23 juillet, Paris s'éteint Et sur le Quai des Grands-Augustins Nous tournons les pages à l'improviste Devant l'étalage d'un bouquiniste Je ne vous connais pas, je vous frôle, Là sur le quai, épaule contre épaule. Nous jetons en même temps un œil sur Les quatrièmes de couverture.
On aime évoquer en ces lieux le 23 juillet, mis en musique et en vieux livres par Vincent Delerm, une de ces journées devenues particulières dans notre calendrier intime après avoir vu Le Feu follet de Louis Malle. Si Paris s'éteint le 23 juillet, c'est en effet aussi ce jour-là que Alain Leroy a choisi de disparaître. Dernières heures dans Paris de Rigaut-Leroy-Ronet, de la dérive mélancolique à l'escapisme ultime, avec notamment la scène au Café de Flore, magnifiquement accompagnée par la Gnossienne n°1 d'Erik Satie.

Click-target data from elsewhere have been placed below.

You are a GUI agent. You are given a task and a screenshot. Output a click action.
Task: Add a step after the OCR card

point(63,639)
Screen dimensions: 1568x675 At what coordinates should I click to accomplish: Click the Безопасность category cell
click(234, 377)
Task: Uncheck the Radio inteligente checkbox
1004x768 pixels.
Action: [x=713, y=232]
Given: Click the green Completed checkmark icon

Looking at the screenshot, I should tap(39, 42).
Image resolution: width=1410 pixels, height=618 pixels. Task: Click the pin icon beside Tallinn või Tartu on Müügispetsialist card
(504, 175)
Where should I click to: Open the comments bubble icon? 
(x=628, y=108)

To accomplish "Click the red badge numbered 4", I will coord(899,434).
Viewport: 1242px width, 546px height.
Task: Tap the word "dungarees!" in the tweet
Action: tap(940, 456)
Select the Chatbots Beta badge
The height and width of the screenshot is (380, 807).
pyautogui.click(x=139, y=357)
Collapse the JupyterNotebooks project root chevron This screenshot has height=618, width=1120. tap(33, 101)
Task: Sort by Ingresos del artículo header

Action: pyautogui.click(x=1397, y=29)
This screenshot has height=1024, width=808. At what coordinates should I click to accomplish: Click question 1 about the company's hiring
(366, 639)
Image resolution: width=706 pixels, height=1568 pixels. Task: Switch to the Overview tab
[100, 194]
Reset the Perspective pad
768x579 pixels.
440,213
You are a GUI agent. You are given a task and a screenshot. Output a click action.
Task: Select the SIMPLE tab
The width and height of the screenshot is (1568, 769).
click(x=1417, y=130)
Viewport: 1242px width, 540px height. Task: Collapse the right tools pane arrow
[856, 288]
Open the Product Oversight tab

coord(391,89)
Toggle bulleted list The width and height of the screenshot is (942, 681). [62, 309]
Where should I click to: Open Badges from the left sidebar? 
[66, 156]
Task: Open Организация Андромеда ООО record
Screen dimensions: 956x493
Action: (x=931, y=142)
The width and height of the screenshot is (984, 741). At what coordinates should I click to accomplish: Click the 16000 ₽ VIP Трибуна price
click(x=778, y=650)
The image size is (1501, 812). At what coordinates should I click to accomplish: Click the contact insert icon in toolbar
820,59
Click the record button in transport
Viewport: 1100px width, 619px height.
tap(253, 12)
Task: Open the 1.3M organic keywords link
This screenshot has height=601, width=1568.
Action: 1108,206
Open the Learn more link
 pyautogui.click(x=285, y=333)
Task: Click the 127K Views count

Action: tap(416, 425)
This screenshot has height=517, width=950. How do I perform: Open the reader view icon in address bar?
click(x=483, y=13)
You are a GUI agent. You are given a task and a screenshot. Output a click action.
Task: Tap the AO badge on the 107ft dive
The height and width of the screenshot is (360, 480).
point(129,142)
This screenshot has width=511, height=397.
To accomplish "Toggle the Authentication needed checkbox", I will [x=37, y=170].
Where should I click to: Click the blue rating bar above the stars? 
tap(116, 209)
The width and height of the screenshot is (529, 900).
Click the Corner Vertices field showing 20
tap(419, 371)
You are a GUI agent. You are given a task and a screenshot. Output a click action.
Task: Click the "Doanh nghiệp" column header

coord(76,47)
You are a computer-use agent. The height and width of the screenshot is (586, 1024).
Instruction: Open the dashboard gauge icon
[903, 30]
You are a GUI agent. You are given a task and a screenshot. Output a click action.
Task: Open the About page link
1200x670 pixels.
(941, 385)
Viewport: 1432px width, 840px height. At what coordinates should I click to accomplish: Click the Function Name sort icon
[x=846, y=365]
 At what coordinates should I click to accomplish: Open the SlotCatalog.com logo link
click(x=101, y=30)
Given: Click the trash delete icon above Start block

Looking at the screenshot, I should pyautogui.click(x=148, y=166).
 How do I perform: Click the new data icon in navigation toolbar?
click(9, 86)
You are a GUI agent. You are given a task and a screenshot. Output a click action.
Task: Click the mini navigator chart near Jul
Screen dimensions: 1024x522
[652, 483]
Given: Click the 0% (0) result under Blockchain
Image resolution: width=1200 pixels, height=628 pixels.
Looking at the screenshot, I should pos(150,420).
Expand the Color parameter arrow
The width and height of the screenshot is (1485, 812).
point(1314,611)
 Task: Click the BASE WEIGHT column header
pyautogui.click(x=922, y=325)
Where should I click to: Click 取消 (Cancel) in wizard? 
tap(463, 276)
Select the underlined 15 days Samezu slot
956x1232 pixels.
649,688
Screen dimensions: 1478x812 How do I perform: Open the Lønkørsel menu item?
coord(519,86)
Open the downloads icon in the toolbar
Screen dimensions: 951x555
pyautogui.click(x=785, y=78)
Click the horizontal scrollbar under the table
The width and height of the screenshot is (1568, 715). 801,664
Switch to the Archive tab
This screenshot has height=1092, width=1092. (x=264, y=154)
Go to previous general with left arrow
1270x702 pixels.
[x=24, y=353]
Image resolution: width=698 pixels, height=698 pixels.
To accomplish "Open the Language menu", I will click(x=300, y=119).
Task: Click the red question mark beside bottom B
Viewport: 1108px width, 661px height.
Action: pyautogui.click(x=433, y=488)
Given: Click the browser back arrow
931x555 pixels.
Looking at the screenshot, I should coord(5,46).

Amy Winehouse, back to black un 23 juillet aussi, il y a quatre ans, on s'en souvient si bien.
(c) Dean Chalkley, NME / IPC Media
S'est également éteint un 23 juillet (ou 22, selon les sources), Serge Reggiani, en 2004. Ses chansons et interprétations ont un peu bercé mon enfance, du Petit garçon à Sarah, en passant par Ma Liberté, Ma Solitude ou Le Déserteur. Et bien sûr une de ses plus célèbres, qui va si bien avec Paris qui s'éteint, les fameux loups.
Et Arletty, aussi, le 23 juillet 1992, la lumineuse Garance disant à Frédérick Lemaître-Pierre Brasseur :
"Paris est tout petit pour ceux qui s'aiment comme nous d'un aussi grand amour..."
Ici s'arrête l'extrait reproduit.